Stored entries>
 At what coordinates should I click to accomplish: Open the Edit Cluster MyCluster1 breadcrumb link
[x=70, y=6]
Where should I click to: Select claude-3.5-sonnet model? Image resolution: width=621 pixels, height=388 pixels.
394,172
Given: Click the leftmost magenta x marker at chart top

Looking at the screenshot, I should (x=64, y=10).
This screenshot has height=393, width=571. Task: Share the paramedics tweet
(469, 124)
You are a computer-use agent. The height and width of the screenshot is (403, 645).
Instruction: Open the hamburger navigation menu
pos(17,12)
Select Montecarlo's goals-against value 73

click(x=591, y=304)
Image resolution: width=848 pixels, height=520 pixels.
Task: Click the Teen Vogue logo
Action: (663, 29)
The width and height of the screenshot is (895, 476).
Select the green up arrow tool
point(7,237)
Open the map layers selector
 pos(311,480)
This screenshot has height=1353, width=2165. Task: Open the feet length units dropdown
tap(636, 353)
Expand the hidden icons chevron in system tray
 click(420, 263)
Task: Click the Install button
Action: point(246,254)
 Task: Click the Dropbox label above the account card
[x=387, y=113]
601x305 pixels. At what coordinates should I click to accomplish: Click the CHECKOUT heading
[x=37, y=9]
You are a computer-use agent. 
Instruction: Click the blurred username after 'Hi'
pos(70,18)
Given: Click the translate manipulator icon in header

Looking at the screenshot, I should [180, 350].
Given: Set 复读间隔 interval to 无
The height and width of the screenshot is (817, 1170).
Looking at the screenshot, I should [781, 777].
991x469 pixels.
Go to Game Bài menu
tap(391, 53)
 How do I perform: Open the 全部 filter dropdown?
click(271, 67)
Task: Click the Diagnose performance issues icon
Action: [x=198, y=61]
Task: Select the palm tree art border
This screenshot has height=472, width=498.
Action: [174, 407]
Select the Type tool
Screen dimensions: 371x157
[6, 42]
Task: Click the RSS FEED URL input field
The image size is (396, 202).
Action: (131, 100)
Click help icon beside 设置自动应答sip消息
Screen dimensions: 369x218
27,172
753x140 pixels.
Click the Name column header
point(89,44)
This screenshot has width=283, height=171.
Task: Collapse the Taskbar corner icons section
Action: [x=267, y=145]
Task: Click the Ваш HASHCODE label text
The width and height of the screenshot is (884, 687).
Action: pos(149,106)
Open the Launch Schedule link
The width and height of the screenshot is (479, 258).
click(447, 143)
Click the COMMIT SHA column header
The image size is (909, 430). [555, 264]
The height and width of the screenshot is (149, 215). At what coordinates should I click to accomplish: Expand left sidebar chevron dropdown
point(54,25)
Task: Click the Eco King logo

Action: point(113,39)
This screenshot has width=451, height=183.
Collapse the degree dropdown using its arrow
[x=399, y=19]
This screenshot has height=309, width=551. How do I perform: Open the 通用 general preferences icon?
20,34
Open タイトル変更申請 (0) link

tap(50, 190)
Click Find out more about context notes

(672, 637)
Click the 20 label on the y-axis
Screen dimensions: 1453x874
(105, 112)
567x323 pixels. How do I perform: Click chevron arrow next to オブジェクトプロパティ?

WORK INSTRUCTION> Would you set down, word for word, the lines from the opening of the entries above through the line with "You are a computer-use agent. The", both included, and no others?

REPLY>
 At what coordinates should I click to accomplish: Open the Edit Cluster MyCluster1 breadcrumb link
[x=70, y=6]
Where should I click to: Select claude-3.5-sonnet model? Image resolution: width=621 pixels, height=388 pixels.
394,172
Given: Click the leftmost magenta x marker at chart top

Looking at the screenshot, I should (x=64, y=10).
This screenshot has height=393, width=571. Task: Share the paramedics tweet
(469, 124)
You are a computer-use agent. The height and width of the screenshot is (403, 645).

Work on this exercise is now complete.